MÜSİAD GENEL BAŞKANI ABDURRAHMAN KAAN - Ben incelemedim.

JALE NUR SÜLLÜ (Eskişehir) - Siz özellikle de su konusuna çok dikkat çektiniz ve su yönetiminin çok ciddi anlamda yapılması gerektiğinden söz ettiniz. Yine aynı şekilde, Türkiye Sınai Kalkınma Bankası İklim Riskleri Raporu'nda en büyük risklerden bir tanesi olarak Türkiye'nin son yıllarda yükselen değerlerinden bir tanesi olan HES'lere dikkat çekiyor ve bu HES'lerin desteklenmesi konusunda iklim kriz risklerini bankaların üstlenmeyeceğini söylüyor. Ben özellikle daha önceki sunumlarımda da bunu belirtmiştim ama Avrupa bankalarının bu konuda bizi etkilemeyeceğini söylemişti -bugün üyemiz yok herhâlde- bir hanımefendi üyemiz, AKP vekilimiz. Dolayısıyla aynı risklere Türkiye Sınai Kalkınma Bankası da dikkat çekiyor, bunu burada belirtmek istiyorum. Bildiğim kadarıyla, sizin üyelerinizin çok büyük bölümü de tekstilcilerden oluşuyor ve tabii, risk çok büyük tekstilciler için de su konusunda çünkü suya ihtiyaç var üretimde.
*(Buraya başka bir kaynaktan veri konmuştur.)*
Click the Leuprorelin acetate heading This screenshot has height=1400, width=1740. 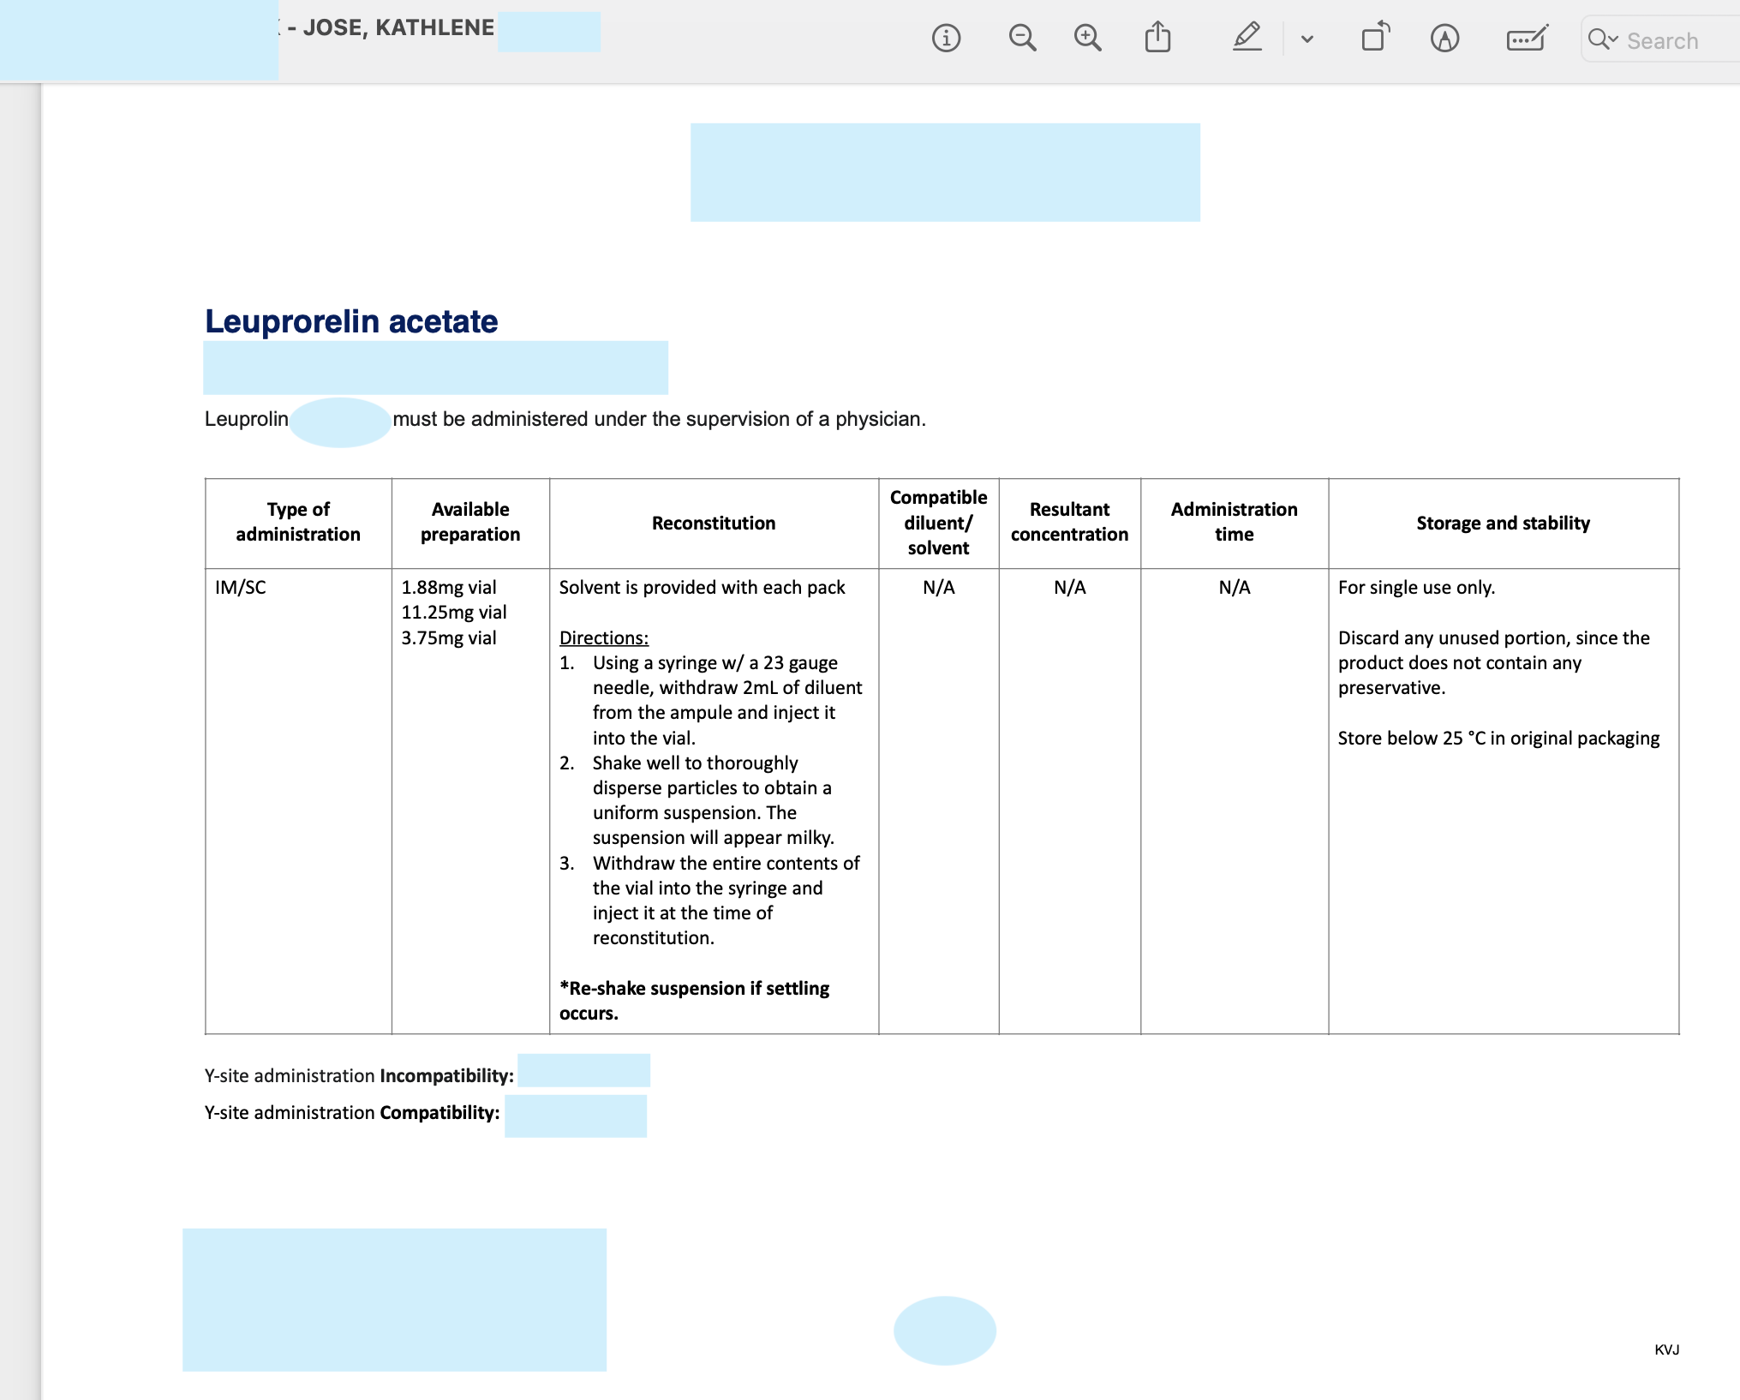pyautogui.click(x=351, y=321)
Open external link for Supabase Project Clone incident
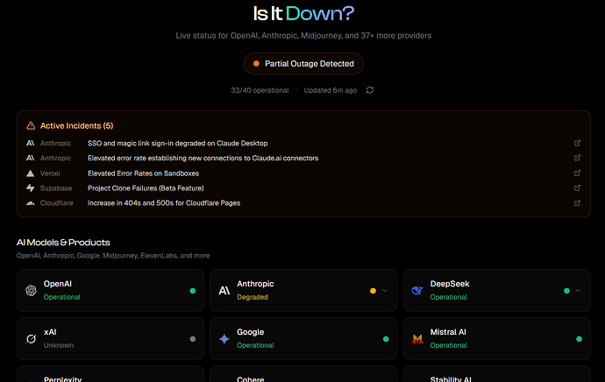Viewport: 605px width, 382px height. point(577,187)
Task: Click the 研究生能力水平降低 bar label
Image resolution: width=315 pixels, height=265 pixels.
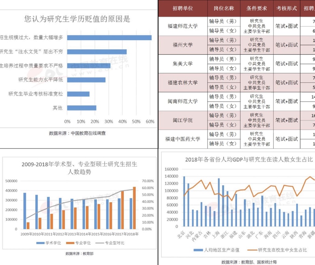Action: point(41,80)
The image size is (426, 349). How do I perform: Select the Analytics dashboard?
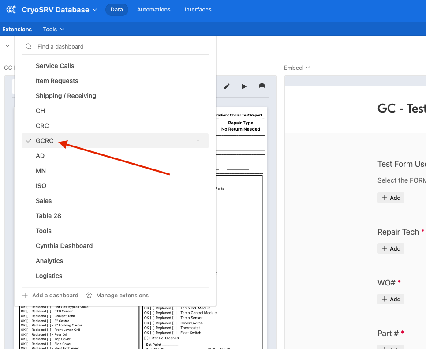49,260
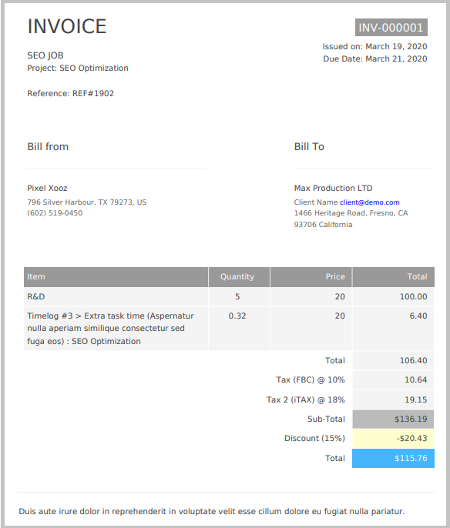Select the Tax (FBC) @ 10% label
Screen dimensions: 450x528
pyautogui.click(x=311, y=380)
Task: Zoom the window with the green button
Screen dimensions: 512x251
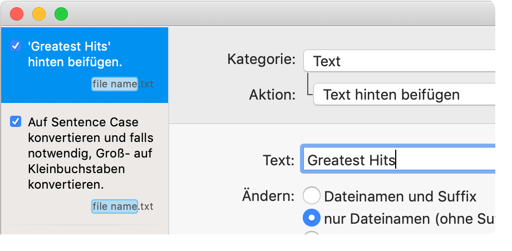Action: (61, 14)
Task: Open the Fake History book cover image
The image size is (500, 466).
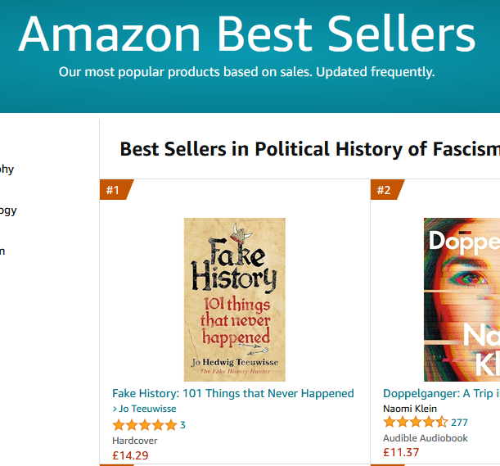Action: tap(234, 299)
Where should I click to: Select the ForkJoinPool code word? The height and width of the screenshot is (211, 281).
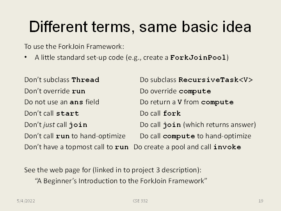click(198, 58)
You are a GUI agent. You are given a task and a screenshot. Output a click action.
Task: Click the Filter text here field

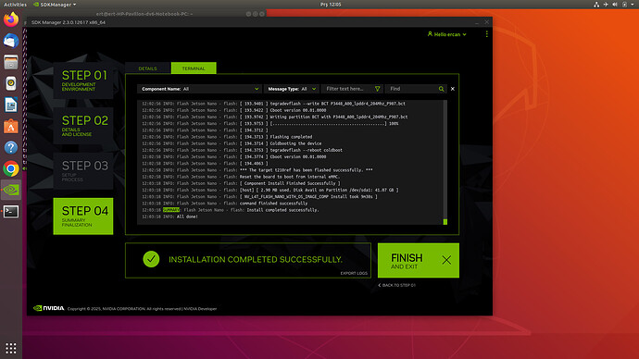[349, 89]
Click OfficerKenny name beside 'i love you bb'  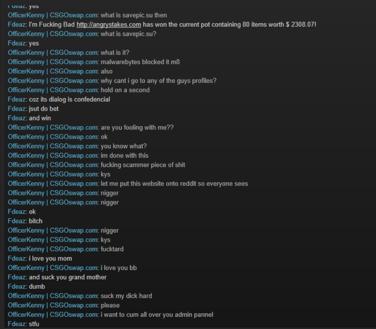tap(53, 268)
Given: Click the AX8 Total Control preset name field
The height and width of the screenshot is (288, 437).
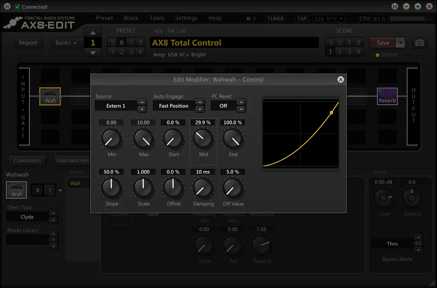Looking at the screenshot, I should coord(234,43).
Şimdi, özellikle siz MÜSİAD üyelerinin iş modellerinin yeşil ekonomiye uygun tasarlanması konusunda nasıl yardımcı oluyorsunuz? Çünkü biliyoruz ki 2001 yılında iklim değişikliği konusunda gerekli önlemleri almak, iç ve dış politikayı belirlemek üzere Başbakanlık genelgesiyle bir İklim Değişikliği Koordinasyon Kurulu kuruldu ve 2001'de de sadece TOBB'un üye olduğu bu kurula Kyoto Protokolü sürecinde TÜSİAD ve MÜSİAD da üye oldu ve bu kurulda yer aldı. Yaklaşık on yıl geçti bu sürecin üzerinden ve bu kurulda yer alan MÜSİAD'ın, on yıldır, işte az önce belirttiğiniz riskler kapsamında iklim kırılganlığını bilerek iklim değişikliğini önleme konusunda yaptığı çalışmalar neler?
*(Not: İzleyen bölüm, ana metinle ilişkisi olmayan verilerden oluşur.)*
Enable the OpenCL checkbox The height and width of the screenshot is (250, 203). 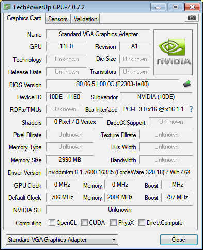pyautogui.click(x=52, y=223)
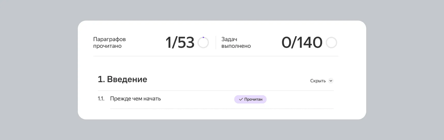The height and width of the screenshot is (140, 444).
Task: Click the 1/53 paragraphs counter
Action: pos(180,42)
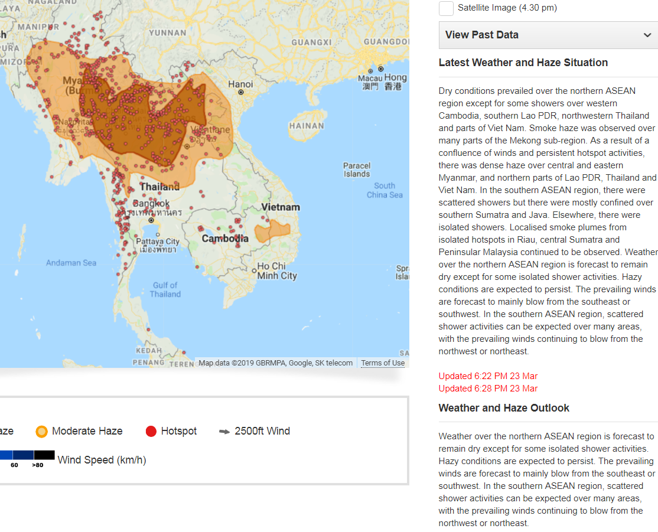
Task: Click the dark navy 60 wind speed swatch
Action: click(x=24, y=455)
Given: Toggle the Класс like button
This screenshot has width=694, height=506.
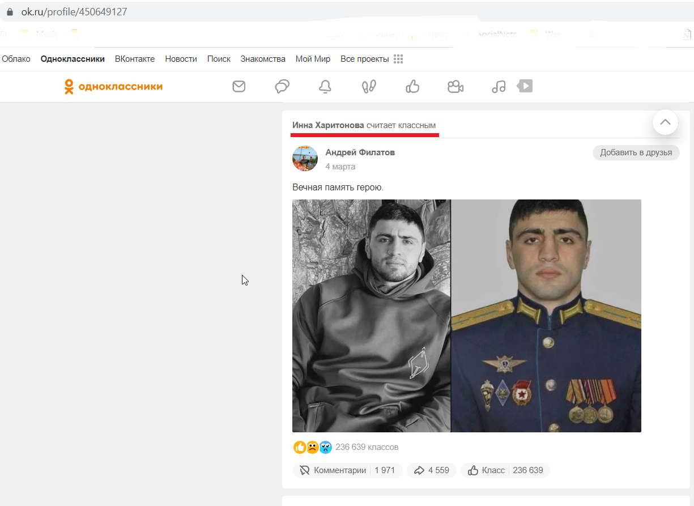Looking at the screenshot, I should (x=505, y=470).
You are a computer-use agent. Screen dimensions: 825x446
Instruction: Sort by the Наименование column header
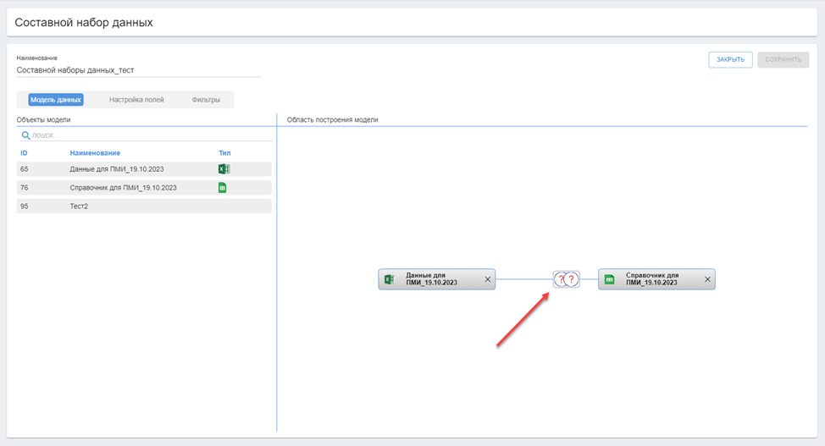click(93, 153)
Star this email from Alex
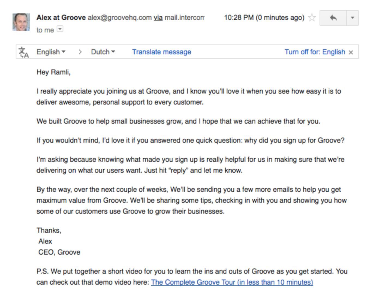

Bir de 2013 yılında da İklim Değişikliği ve Hava Yönetimi Koordinasyon Kurulu olarak değiştirilen bir kurulun hâlâ üyesi, 2015 yılındaki Paris Anlaşması sürecinde ve sonrasında, az önce dile getirdiğiniz riskleri diğer kurumlara aktarma konusunda çok büyük anlamda uyarılarda bulundu. Bu konularda hangi zorluklarla karşılaştınız? Özellikle devlete bu konuda önerileriniz oldu mu? Neler yaptınız bu konuda özellikle ihtiyaçlar çerçevesinde, onu öğrenmek istiyorum.
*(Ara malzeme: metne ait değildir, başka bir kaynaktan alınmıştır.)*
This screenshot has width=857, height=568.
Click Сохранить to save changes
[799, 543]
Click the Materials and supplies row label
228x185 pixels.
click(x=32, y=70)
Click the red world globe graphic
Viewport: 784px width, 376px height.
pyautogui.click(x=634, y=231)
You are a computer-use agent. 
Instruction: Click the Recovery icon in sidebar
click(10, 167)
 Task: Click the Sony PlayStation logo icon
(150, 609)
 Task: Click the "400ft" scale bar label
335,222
Bir de biraz önce bir yönetim kurulu üyenizin biyokütle için şehir dışında, Konya'da olduğunu söylediniz. MÜSİAD olarak, böyle bir, biyokütle termik santrallerini destekleme gibi bir eğiliminiz mi var, bir de onu öğrenmek istiyorum. Çünkü biyokütle de aslında yakma teknolojisine dayalı, özellikle de mevzuatta yapılan değişikliklerle, lastiklerin, yağ atıklarının bile, sadece organiklerin değil aynı zamanda lastik yakıtları gibi lastiklerin de yakılmasına -işte, hatta çimento sektöründe kullanılıyor- MÜSİAD'ın biyokütle termik santrallerine... Yenilenebilir enerji kapsamında alınıyor tabii ama aslında yakma teknolojisine dayanıyor ve tüm dünyada biraz da öyle ama Türkiye'de de yükselen değerler arasında olan biyokütle konusundaki görüşlerinizi, özellikle de bu Afyon'da son ayda çıkan yangını da göz önünde bulundurarak bu konudaki bakış açınızı da öğrenmek istiyorum MÜSİAD olarak.